■ **RECORDS TO USE**
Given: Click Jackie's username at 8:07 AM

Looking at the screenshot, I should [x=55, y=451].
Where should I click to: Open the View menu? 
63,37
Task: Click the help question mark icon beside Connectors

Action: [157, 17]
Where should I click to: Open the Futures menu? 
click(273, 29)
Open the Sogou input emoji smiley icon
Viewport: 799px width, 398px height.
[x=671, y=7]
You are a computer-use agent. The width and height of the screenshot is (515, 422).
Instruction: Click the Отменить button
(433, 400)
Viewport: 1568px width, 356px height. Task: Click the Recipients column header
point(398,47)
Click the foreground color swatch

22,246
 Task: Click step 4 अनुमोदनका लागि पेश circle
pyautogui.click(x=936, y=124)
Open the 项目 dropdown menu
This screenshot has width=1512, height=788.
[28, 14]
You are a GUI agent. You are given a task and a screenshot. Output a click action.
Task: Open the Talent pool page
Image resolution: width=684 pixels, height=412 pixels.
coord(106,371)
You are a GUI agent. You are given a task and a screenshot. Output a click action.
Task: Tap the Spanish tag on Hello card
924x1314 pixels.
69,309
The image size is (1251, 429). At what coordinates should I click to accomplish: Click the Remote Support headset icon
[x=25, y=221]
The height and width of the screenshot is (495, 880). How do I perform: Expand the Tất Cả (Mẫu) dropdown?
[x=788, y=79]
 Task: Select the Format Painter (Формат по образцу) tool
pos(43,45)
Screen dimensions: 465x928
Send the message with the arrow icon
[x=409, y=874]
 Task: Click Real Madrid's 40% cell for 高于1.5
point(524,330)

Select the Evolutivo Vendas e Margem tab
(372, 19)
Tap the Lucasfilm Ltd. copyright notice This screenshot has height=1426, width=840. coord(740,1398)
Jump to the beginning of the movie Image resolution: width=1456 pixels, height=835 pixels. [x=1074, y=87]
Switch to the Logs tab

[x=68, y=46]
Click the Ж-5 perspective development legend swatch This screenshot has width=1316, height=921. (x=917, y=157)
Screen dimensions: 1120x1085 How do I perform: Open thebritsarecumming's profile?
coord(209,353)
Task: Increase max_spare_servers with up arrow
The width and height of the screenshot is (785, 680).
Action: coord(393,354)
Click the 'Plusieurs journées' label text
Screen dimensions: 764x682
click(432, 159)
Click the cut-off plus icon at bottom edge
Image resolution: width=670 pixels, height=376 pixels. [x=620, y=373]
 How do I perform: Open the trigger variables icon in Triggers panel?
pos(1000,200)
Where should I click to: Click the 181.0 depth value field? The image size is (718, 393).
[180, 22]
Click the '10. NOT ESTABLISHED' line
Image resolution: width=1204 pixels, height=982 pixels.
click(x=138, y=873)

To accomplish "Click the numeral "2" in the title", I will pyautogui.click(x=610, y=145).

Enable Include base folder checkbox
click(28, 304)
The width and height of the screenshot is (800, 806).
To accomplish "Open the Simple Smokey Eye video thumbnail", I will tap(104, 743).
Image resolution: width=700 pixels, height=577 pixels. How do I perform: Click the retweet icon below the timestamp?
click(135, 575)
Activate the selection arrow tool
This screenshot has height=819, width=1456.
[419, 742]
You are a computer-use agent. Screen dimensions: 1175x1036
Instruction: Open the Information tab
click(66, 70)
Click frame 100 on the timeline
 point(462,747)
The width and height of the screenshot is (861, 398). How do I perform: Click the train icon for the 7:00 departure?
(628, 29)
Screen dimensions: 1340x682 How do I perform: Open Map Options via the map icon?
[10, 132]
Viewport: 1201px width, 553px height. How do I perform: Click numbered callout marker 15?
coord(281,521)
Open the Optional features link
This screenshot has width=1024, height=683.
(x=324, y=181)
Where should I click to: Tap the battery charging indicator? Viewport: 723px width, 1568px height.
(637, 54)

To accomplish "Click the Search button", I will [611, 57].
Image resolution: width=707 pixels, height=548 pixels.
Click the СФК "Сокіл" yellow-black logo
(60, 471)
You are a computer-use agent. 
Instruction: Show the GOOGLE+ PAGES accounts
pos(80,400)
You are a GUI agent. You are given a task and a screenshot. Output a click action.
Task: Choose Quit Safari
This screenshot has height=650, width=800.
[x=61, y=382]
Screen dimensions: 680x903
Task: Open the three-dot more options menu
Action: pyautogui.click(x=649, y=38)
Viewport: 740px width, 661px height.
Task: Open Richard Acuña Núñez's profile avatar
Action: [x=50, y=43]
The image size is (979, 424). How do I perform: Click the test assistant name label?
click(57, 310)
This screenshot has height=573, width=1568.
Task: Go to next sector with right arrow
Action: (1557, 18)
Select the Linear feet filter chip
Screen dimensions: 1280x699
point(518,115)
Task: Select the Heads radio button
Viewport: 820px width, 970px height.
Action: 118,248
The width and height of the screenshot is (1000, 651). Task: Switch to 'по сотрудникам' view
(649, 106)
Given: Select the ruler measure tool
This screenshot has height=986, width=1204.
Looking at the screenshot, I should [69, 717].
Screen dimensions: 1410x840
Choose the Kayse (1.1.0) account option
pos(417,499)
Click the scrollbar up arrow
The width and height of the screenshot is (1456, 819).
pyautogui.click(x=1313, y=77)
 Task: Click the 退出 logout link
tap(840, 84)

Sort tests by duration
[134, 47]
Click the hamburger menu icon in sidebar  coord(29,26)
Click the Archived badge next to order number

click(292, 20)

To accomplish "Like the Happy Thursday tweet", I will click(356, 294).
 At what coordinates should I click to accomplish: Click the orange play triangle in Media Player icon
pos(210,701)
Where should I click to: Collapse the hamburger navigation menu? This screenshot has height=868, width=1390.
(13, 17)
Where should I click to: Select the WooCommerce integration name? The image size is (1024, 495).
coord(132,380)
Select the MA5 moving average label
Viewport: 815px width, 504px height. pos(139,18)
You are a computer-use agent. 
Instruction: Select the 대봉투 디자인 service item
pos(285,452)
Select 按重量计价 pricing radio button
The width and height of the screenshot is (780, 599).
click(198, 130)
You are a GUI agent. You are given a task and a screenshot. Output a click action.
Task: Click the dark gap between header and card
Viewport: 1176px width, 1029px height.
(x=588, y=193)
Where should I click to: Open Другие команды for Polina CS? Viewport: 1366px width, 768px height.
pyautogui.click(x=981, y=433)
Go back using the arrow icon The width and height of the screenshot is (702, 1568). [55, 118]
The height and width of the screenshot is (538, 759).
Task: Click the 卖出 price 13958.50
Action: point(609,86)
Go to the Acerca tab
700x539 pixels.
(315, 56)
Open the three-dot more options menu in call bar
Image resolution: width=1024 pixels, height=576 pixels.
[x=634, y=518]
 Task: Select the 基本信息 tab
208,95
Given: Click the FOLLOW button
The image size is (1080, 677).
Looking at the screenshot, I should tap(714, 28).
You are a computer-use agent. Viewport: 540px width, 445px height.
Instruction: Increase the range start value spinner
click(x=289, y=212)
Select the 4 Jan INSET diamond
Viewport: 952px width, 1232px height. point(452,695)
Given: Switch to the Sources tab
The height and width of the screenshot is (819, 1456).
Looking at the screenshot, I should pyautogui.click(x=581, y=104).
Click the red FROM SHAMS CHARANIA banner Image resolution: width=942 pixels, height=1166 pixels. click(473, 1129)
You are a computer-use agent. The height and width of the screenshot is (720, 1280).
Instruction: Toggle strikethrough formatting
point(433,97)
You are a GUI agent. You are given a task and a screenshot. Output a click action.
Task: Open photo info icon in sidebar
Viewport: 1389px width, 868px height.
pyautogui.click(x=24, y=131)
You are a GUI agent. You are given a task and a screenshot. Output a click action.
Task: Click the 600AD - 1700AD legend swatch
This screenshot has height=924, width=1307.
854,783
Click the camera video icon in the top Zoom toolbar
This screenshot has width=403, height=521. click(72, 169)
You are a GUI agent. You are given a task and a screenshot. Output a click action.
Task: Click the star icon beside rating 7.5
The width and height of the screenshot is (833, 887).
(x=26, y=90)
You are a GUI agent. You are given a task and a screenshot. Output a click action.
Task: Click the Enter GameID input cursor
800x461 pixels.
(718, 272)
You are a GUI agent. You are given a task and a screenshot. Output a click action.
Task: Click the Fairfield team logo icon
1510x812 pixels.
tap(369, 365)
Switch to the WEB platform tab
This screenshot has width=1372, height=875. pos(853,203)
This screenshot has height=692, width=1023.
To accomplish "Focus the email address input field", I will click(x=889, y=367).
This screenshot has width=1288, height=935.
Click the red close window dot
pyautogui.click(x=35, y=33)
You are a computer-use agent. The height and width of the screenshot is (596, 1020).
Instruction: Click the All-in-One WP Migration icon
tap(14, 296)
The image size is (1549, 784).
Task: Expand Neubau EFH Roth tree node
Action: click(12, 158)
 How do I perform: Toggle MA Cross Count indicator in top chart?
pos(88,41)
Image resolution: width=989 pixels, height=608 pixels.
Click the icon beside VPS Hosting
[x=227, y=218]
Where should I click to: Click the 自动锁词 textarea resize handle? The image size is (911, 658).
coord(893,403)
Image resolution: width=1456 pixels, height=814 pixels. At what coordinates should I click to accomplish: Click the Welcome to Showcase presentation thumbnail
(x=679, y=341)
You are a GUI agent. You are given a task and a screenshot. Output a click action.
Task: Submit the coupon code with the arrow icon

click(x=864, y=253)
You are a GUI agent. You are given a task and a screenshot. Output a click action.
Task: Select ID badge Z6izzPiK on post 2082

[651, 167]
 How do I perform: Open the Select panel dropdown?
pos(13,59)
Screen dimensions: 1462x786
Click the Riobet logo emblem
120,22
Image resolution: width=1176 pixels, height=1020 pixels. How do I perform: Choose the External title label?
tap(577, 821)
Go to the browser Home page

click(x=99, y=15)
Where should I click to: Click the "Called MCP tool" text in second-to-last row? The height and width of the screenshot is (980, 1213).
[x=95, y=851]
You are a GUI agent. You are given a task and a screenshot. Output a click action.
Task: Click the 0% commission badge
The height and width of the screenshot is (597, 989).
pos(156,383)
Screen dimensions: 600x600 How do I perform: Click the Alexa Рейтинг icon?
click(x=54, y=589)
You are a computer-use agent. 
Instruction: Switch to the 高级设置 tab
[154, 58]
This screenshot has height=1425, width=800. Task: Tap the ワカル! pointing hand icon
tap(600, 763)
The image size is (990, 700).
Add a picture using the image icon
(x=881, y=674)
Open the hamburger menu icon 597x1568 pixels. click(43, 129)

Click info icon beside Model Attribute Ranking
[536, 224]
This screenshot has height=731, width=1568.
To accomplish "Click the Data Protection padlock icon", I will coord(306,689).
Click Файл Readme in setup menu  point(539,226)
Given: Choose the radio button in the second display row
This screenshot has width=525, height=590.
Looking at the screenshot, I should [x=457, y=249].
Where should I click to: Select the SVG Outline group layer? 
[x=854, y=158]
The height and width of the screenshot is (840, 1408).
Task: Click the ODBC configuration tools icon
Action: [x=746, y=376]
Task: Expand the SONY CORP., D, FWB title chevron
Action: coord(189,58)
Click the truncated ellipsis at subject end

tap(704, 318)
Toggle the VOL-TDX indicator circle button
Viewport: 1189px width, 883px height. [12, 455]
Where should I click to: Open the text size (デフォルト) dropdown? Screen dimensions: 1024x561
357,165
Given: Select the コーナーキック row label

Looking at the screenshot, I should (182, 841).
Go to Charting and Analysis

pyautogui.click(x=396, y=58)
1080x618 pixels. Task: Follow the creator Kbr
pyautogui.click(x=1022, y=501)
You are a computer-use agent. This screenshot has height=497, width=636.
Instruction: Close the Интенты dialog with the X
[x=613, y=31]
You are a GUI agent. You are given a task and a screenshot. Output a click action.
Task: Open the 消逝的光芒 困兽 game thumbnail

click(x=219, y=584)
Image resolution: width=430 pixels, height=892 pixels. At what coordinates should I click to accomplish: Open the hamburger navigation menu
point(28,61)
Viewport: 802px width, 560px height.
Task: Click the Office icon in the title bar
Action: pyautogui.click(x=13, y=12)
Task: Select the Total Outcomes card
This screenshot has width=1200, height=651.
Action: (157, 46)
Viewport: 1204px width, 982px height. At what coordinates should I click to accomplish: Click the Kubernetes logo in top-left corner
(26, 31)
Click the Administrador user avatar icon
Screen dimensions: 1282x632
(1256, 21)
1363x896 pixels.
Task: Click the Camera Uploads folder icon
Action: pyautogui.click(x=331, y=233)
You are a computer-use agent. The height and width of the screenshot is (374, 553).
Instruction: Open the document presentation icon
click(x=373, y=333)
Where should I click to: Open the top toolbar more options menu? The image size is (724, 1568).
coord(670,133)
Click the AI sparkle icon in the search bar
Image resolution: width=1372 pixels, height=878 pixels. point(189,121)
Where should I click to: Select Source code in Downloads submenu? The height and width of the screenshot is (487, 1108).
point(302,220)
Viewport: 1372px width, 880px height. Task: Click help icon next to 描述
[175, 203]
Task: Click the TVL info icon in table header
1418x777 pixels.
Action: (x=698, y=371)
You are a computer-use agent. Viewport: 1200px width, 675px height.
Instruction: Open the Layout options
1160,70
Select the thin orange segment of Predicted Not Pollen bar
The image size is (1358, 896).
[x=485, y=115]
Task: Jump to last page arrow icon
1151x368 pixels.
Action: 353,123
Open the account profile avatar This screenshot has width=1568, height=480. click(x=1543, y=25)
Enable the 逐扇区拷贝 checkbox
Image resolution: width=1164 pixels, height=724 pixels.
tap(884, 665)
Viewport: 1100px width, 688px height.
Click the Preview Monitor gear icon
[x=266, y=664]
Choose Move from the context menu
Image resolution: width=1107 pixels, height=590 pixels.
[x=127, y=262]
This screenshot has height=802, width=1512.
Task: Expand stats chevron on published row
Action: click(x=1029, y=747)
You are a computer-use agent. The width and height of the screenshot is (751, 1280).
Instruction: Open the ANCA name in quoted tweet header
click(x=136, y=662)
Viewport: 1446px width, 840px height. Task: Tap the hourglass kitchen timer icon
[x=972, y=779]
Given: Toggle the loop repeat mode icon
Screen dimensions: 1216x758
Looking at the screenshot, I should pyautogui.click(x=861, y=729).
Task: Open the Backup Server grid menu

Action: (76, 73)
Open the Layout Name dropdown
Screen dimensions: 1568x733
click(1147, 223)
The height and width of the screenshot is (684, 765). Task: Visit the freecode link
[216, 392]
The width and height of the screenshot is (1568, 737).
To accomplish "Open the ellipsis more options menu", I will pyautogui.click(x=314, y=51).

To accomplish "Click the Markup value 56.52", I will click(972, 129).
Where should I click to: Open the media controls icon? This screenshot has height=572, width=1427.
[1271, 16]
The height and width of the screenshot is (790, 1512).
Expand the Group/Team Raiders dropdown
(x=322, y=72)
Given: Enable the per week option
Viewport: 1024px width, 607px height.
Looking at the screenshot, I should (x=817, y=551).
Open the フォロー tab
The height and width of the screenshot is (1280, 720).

■ **EXERCISE AIM**
Rewrite the part of the records that opens with the line containing "Where should I click to: Open the top" and closes with the line containing "Image resolution: width=1372", replacing "search bar" with "address bar" and leaving everything else unchanged.

■ **RESULT**
Where should I click to: Open the top toolbar more options menu? The image size is (724, 1568).
coord(670,133)
Click the AI sparkle icon in the address bar
Image resolution: width=1372 pixels, height=878 pixels. point(189,121)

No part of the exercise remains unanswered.